# Betta pics



## lili (Dec 15, 2007)

Who likes betta ?

1. CLEO

Cleo and his toy:








































Cleo and worm








Cleo and his own 10g









2. Gipsy

















3. Saphira

















4. RIP Pinky (she died when I was on a trip .... )









5.Topaz

























6. Ugly (just rescued, still clamped fins and fin rot .... now gorgeous)









Good friends for betta: tetra, frogs, snails, yo-yo. 
Too many pics  ?

L

PS: I always clean the glass after I look at the pictures I took.


----------



## Ciddian (Mar 15, 2006)

LOL dontcha love spotty glass. D:

I love your betta! They all look well cared for!


----------



## lili (Dec 15, 2007)

Ciddian said:


> LOL dontcha love spotty glass. D:
> 
> I love your betta! They all look well cared for!


Thank you.
I got them from Petsmart, one by one, everytime I needed a pump or a filter I ended up buying a betta, the worse looking one from the jars. 
Saphira was grey when I bought her. I thought it's an interesting color but she was just very sick. Pinky was white with some purple. Cleo was in the jar at Petsmart for almost half year. The sale person begged me to take him because he is the oldest there. Nobody wanted him. He was looking .... like dead. Gipsy is my favourite, very nice personality and was a good friend for yo-yos, shrimp and frogs when they lived in the same tank. Now she has some bumblebee shrimp in her tank - no problem. 
Bottom line, nice girls but there is no way for a sorrority. I tried, for fun, in a 10 g and it took them about 30 second to start killing eachother, flarring and stess stripes. I couldn't fish them out soon enough ... 
L


----------



## Morgan (Apr 15, 2008)

lili said:


> Thank you.
> I got them from Petsmart, one by one, everytime I needed a pump or a filter I ended up buying a betta, the worse looking one from the jars.
> Saphira was grey when I bought her. I thought it's an interesting color but she was just very sick. Pinky was white with some purple. Cleo was in the jar at Petsmart for almost half year. The sale person begged me to take him because he is the oldest there. Nobody wanted him. He was looking .... like dead. Gipsy is my favourite, very nice personality and was a good friend for yo-yos, shrimp and frogs when they lived in the same tank. Now she has some bumblebee shrimp in her tank - no problem.
> Bottom line, nice girls but there is no way for a sorrority. I tried, for fun, in a 10 g and it took them about 30 second to start killing eachother, flarring and stess stripes. I couldn't fish them out soon enough ...
> L


Nice Betta! (I think it should be it's own plural)
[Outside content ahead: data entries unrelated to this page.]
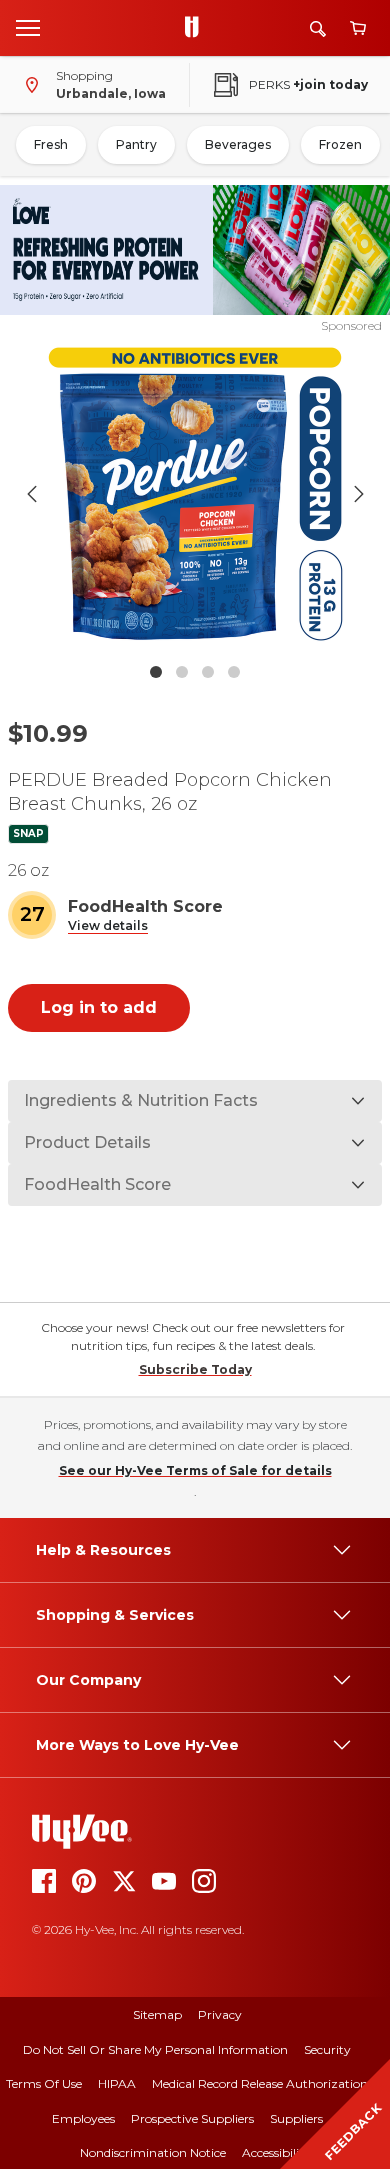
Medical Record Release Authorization (260, 2083)
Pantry (136, 144)
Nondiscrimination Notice (153, 2152)
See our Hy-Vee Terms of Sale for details (195, 1470)
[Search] (318, 28)
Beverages (238, 144)
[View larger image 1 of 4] (195, 494)
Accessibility (276, 2152)
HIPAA (117, 2083)
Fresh (51, 144)
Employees (83, 2118)
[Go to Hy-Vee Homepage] (197, 28)
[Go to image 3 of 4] (208, 672)
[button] (108, 926)
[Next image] (359, 494)
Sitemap (157, 2014)
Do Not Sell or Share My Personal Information (155, 2049)
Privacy (220, 2014)
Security (327, 2049)
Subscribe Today (195, 1369)
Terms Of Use (44, 2083)
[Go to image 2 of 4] (182, 672)
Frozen (340, 144)
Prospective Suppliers (192, 2118)
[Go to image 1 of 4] (156, 672)
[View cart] (358, 28)
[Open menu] (28, 27)
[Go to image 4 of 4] (234, 672)
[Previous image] (32, 494)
About the sorority... You don't have to worry. All female Betta aquariums start out violent - Some more than others, but all of them will flare. This can continue for up to about a week, and generally physical fighting is over after the first few days (Mine only fought on the first, but I've heard of physical violence after that). If it does persist, you don't have to remove all the females - Just the aggressive one. Also, don't be TOO worried about the level of violence (Again, unless it persists) - On the first day my girls engaged in what I call the kiss of death - Two of them bit onto each other's lips and wouldn't let go. If you're really worried you can add a little melafix to help heal their cuts.

The reason for this is that unlike males, the females ARE social fish - They enjoy being in groups > 3/4 and they have a fairly simply hierarchy with an Alpha female. When you add your Betta to the same tank, it's like putting a bunch of wolves in the same pen - They'll fight until they know who's boss. That was a pretty terrible analogy, but I hope it helped.

=) Thanks.

Edit: Although a 10 gallon is a little small for a community.


----------



## lili (Dec 15, 2007)

Thanks, but I am too scared to try a betta (no "s"  ) sorority.
L


----------